### Description of the task
Rewrite the listing below with "screenshot" renamed to "capture" wherever it occurs, keeping every other line and word unchanged, and leave the pictures out of your copy.
-- start Record list --
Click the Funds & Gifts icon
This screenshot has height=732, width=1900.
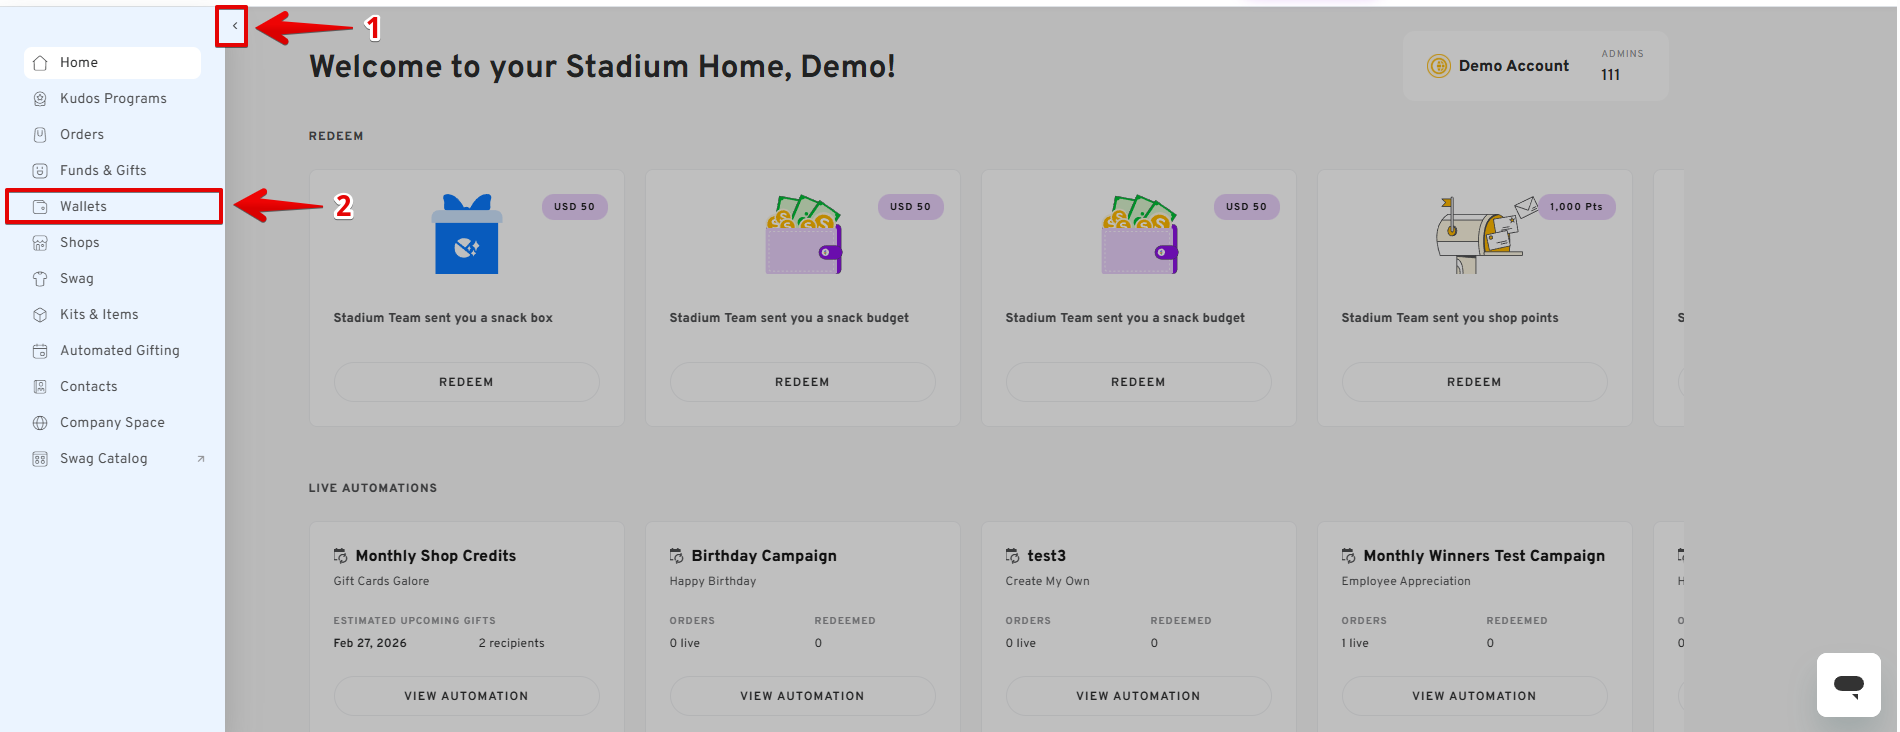[40, 171]
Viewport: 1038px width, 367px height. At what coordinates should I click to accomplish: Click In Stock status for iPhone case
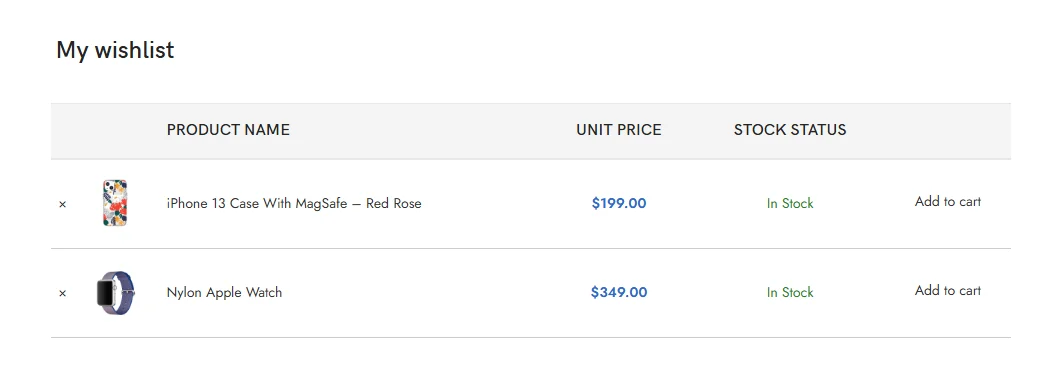point(790,203)
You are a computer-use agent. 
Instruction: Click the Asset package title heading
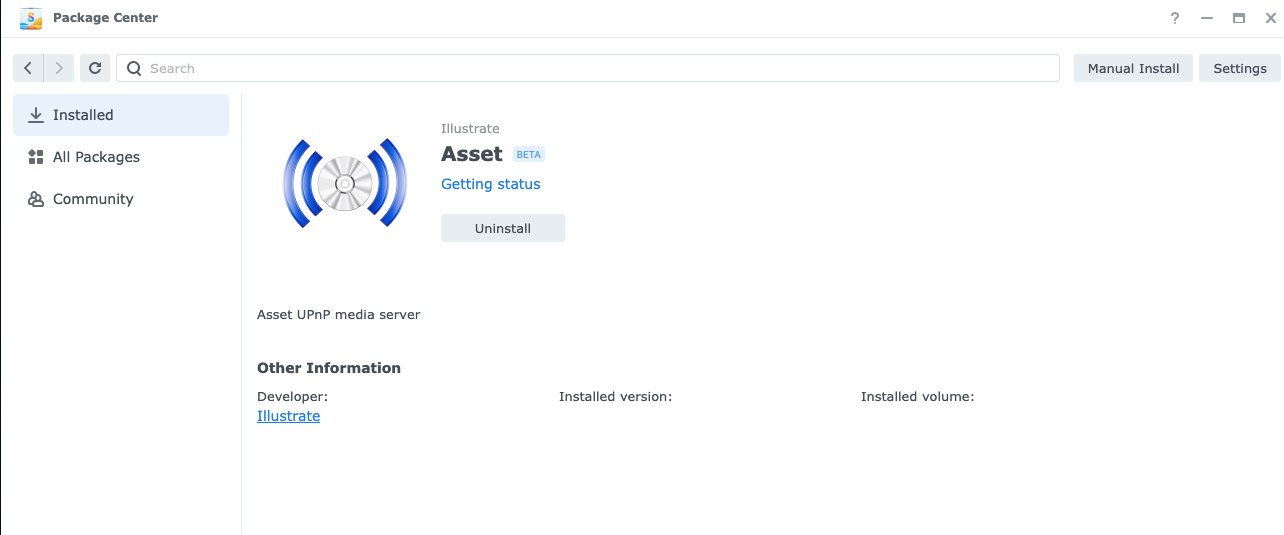point(471,154)
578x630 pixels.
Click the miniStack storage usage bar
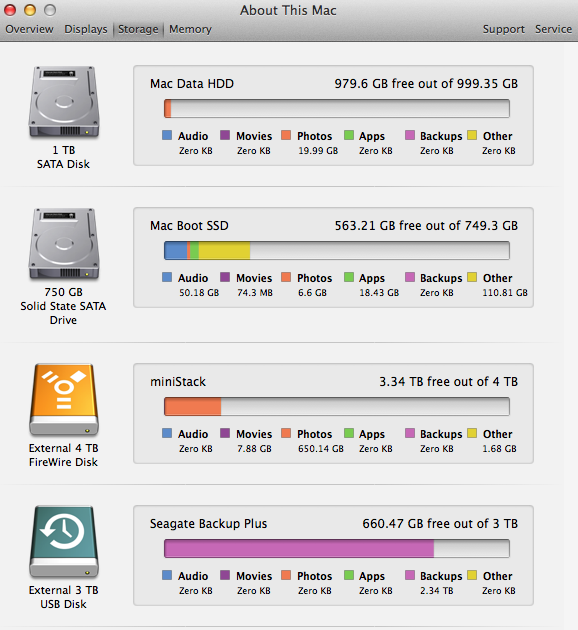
-- end Record list --
### Answer to the problem
Click the Funds & Gifts icon
This capture has height=732, width=1900.
[40, 171]
Viewport: 1038px width, 367px height. At what coordinates should I click to accomplish: Click In Stock status for iPhone case
point(790,203)
You are a computer-use agent. 
Instruction: Click the Asset package title heading
point(471,154)
578x630 pixels.
Click the miniStack storage usage bar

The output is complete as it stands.